Today I’m going to talk about how your computer cup can runneth over. So let us look at integer overflow.
You’ll have seen this all over the place but probably didn’t know the reason it happened. If you download large files you sometimes see it, where the file claims to have a negative size. It can also happen in the opposite direction, where numbers get so negative they suddenly become positive again. This wrapping round is called overflow (or underflow when negative numbers become positive).
Essentially it comes from the computer having a hard-coded “largest number”. There are ways around this but many programmers assume it won’t affect them. They assume that the numbers they deal with won’t get so big to cause a problem. So how does it happen?
Counting on your fingers
What do small children do when they run out of fingers to count on? Obviously they count with fingers and toes. And when they run out of toes things get tricky. Most people, when they get to the stage they can count above twenty, don’t need fingers and toes any more.
Computers also have an equivalent of counting on fingers and toes. They can count a bit higher than 20 without running out of digits but the principle is the same. Most desktop computers can count as high as 232-1 before running out of space. (That number is 4294967295 in full, in case you were wondering.) Often the highest number is half of that, since some of that space is used to count the negative numbers too.
Think of the numbers on a number line. The number line has 232-1 marked increments on it. In the middle of the line is ‘zero’. At either end is ‘maximum’ and ‘minimum’. The far ends of the number line are wrapped round and joined together in one continuous loop. This means the maximum and minimum numbers are actually next to each other. It is possible for a number to silently pass over this line and change size drastically in the process.
This happens to the ‘machine numbers’, which is how a computer naturally counts. In special cases where extra large numbers are needed it’s possible to use bypass this restriction. So people who deal with time in seconds since the beginning of the universe won’t have to worry. But most people don’t bypass it and this can cause problems.
A practical demonstration
I thought, since this one is quite a simple problem, that I would show you it in action. This section was inspired by
this series of posts.
I’ll be using a simple calculator-style interpreter. The format is very simple to understand - any line that begins “>” is what I wrote, and the result follows on the next line. So let’s have a look at some addition to start things off:
> 2 + 3
5
To make sure the interpreter doesn’t implicitly fix the problem I’m trying to demonstrate I will add in an extra bit of code to say I want to deal only with machine-level numbers. This is like saying “only count on your fingers”.
> 2 + 3 :: Int
5
The answer we see on screen is identical, but this time the computer is definitely using the “restricted” integer numbers. We can find out the top and bottom ends of this limited scale by asking the interpreter:
> minBound :: Int
-2147483648
> maxBound :: Int
2147483647
So, going on what we learned above, if we try to subtract something from minBound we’ll ending up with a positive number, and the similar but opposite will happen when we add to maxBound.
> maxBound + 1 :: Int
-2147483648
Ta-da! Just like magic. We have shown that working with machine numbers can cause even simple addition to go awry.

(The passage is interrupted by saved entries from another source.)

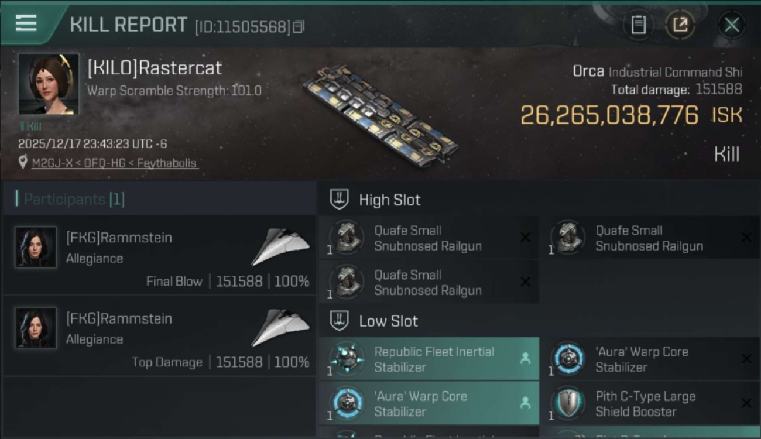The height and width of the screenshot is (439, 761).
Task: Click the X on 'Aura' Warp Core Stabilizer
Action: click(746, 359)
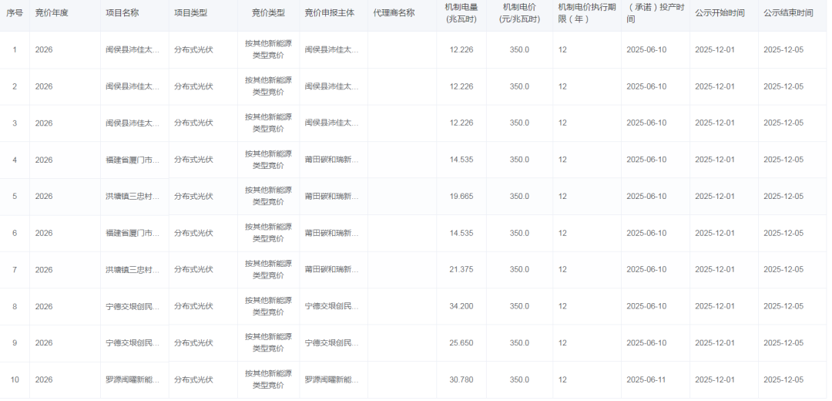Click the 公示结束时间 column header
The height and width of the screenshot is (401, 832).
coord(788,13)
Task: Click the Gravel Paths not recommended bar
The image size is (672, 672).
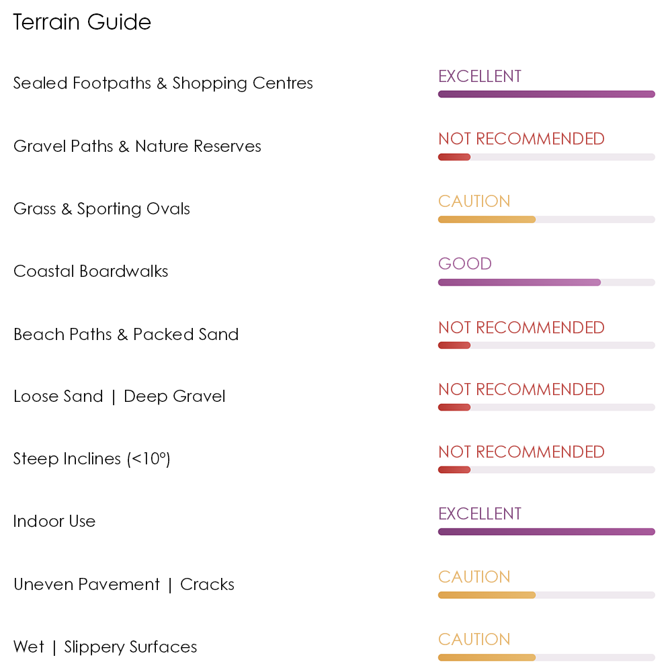Action: coord(546,157)
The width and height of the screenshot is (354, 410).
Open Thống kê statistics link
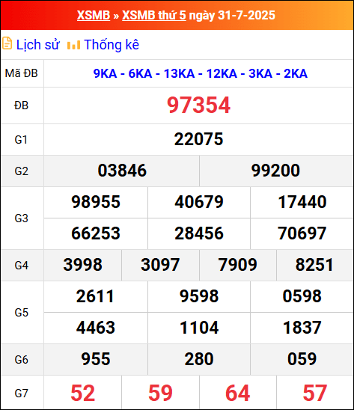112,45
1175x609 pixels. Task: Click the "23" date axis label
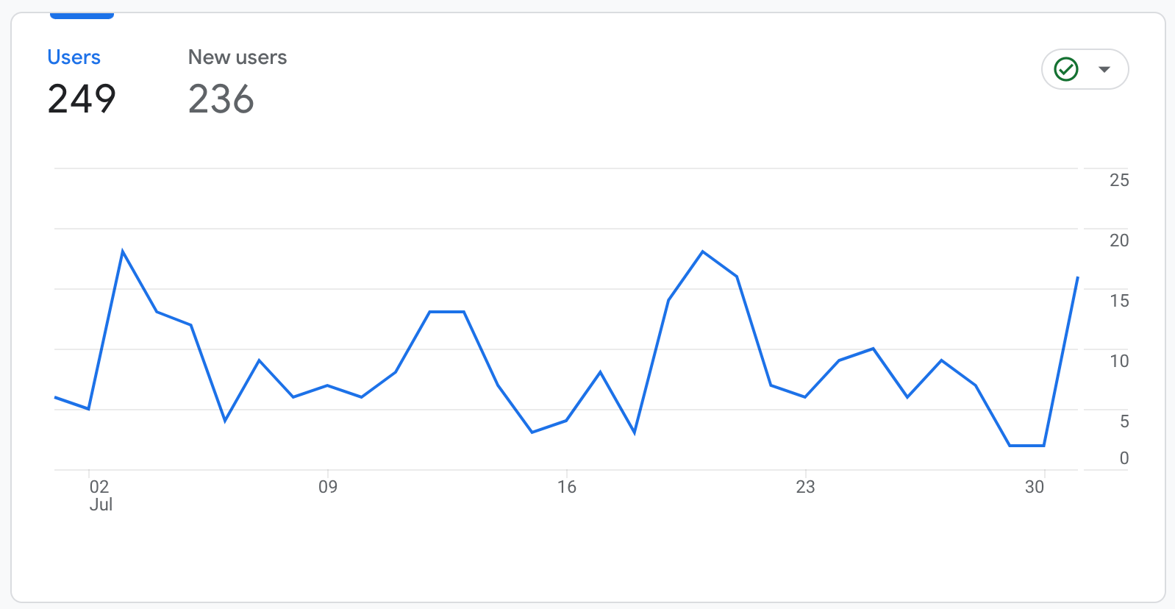[x=805, y=487]
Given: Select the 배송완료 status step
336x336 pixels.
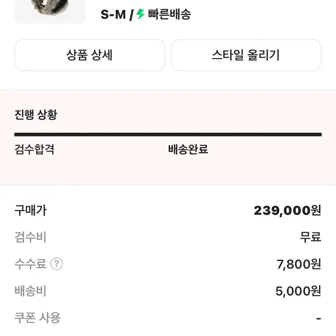Looking at the screenshot, I should coord(188,150).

Start worrying, the end is coming
No doubt you’ll remember the year 2000 date problem… well, there’s another one coming up in 2038. Yes, it’s true. And it’s all down to integer overflow.

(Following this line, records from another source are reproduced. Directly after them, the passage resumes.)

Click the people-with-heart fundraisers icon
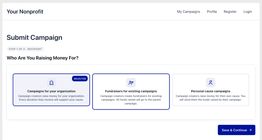 click(x=131, y=83)
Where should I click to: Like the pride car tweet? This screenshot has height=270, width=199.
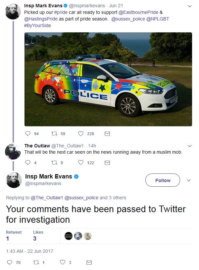80,134
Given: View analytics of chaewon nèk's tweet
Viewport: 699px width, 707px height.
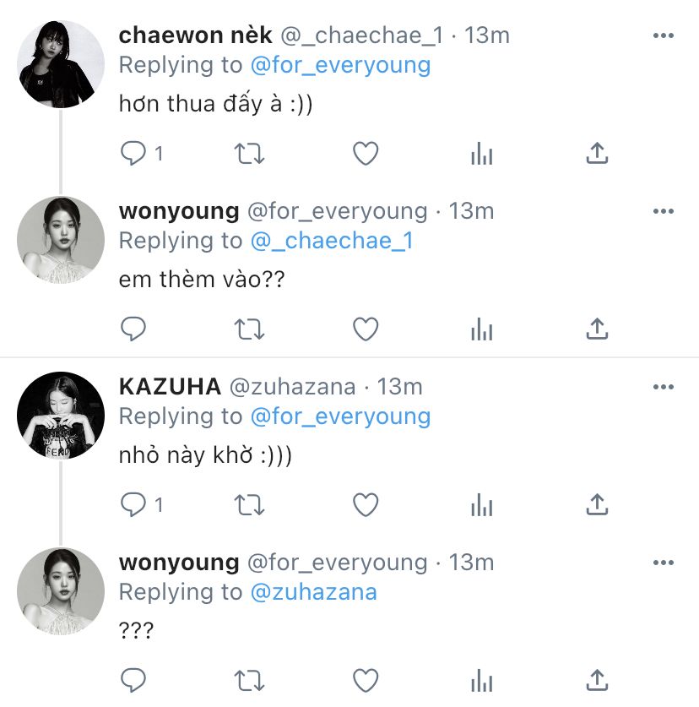Looking at the screenshot, I should point(482,154).
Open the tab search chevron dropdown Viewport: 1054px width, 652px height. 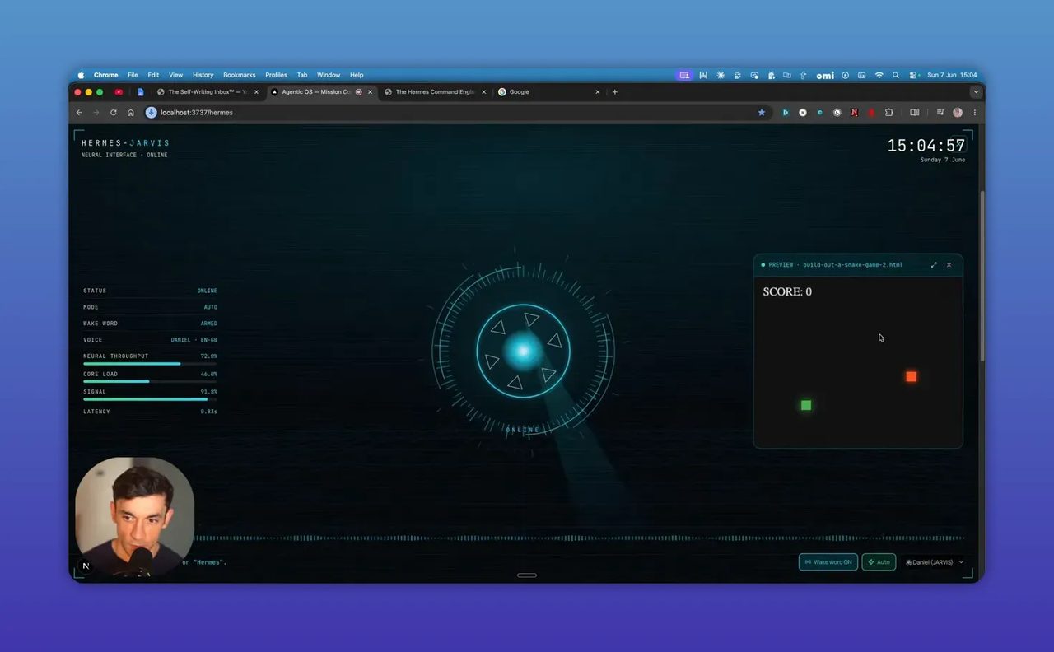(976, 92)
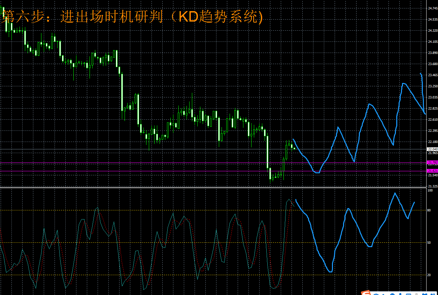Select the magenta price label 21.782
Image resolution: width=438 pixels, height=295 pixels.
(432, 163)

A unix system thinks of time as being the number of seconds since the Epoch; the epoch is midnight, 1 January 1970. By the year 2038 the requisite number of seconds will have passed and “seconds since epoch” will start to look like “seconds before epoch”. So 2038 (ie, 1970+68) will also be 1902 (1970-68). Or possibly just 1970…
You can see the problems inherent in lack of foresight… those silly programmers in the seventies that didn’t think their work would still be in use nearly forty years later!